In a moment that perfectly crystallizes our current cultural crossroads, bestselling author Andy Weir—the brilliant mind behind *The Martian* and *Project Hail Mary*—delivered a refreshingly blunt assessment of what Paramount+ has done to the Star Trek franchise: “Those shows are shit.”
This wasn’t mere artistic criticism. It was a declaration of independence from an entertainment industry that has abandoned the very values that made American storytelling the envy of the world.
Weir’s public rejection of modern Trek comes after Paramount declined his pitch for the franchise, apparently preferring their current formula of intersectional sermonizing over the kind of hard science fiction that made Weir a household name. The irony is delicious: Hollywood rejected the author whose work embodies everything the original Star Trek represented—scientific curiosity, problem-solving ingenuity, and an unshakeable faith in human potential.
Consider what Weir represents versus what Paramount has chosen.
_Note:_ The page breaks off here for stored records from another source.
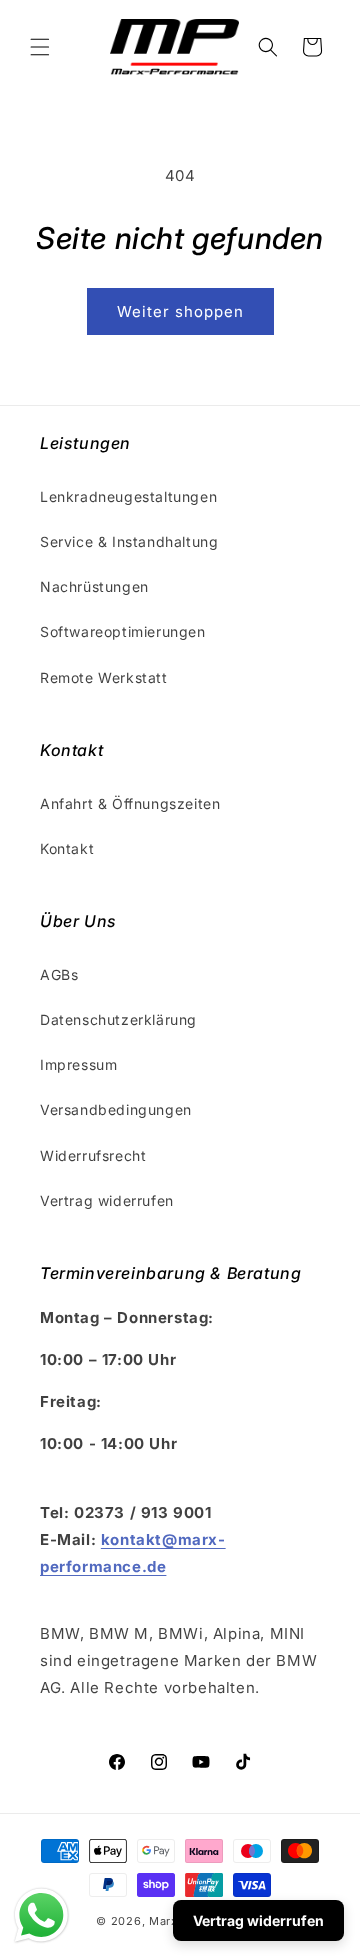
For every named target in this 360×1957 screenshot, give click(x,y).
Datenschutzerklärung (118, 1019)
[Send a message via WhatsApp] (41, 1915)
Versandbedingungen (116, 1109)
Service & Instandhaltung (129, 541)
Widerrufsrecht (93, 1155)
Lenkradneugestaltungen (128, 496)
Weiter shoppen (180, 311)
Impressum (78, 1064)
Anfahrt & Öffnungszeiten (130, 803)
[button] (40, 47)
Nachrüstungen (94, 586)
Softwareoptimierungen (123, 631)
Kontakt (67, 848)
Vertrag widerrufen (107, 1200)
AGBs (59, 974)
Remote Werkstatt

His novels celebrate the quintessentially American belief that any challenge can be overcome through intelligence, determination, and good old-fashioned elbow grease. Mark Watney doesn’t survive Mars by checking his privilege; he sciences the hell out of his problems. Grace, the protagonist of *Project Hail Mary*, doesn’t save humanity through diversity initiatives but through the kind of innovative thinking that built NASA and put Americans on the moon.
This is storytelling that honors the pioneering spirit that carved a civilization from wilderness and turned a collection of colonial outposts into the world’s beacon of freedom and innovation.
Meanwhile, Paramount’s “NuTrek” has transformed Gene Roddenberry’s optimistic vision of humanity’s future into a joyless exercise in contemporary political messaging. Where the original series showed diverse crews united by shared excellence and common purpose, the new iterations seem more interested in highlighting differences and grievances. Where Kirk and Picard embodied confident American leadership—decisive, principled, and inspiring—today’s Starfleet officers often appear paralyzed by self-doubt and committee-think.
The market has rendered its verdict with brutal efficiency. While Weir’s novels top bestseller lists and spawn major motion pictures, Paramount’s latest Trek offerings struggle to find audiences even among the franchise’s most devoted fans. YouTube videos of literal static have outperformed some episodes—a humbling reminder that American consumers still recognize authentic quality when they see it.
This cultural moment represents something larger than entertainment industry politics. It signals a growing confidence among America’s most talented creators to reject the sterile orthodoxies imposed by corporate gatekeepers who mistake ideology for inspiration. Weir’s willingness to speak plainly about quality—to call bad work “shit” in an age of euphemistic corporate speak—embodies the kind of straight talk our culture desperately needs.
The original Star Trek succeeded because it trusted American audiences to embrace a vision of the future where merit mattered more than identity, where exploration trumped introspection, and where humanity’s best angels—curiosity, courage, and compassion—guided us to the stars. These weren’t conservative or liberal values; they were American values, rooted in the revolutionary idea that individuals could transcend their circumstances through effort and excellence.
As Hollywood’s ideological capture becomes increasingly obvious, creators like Weir point toward a cultural renaissance built on timeless principles rather than trending hashtags. They remind us that America’s greatest stories have always celebrated the audacity to dream big, work hard, and reach for the impossible.
The future of American storytelling doesn’t belong to committee-driven content designed to check boxes. It belongs to the dreamers, the builders, and the problem-solvers who still believe in the radical American proposition that tomorrow can be better than today—if we’re bold enough to make it so.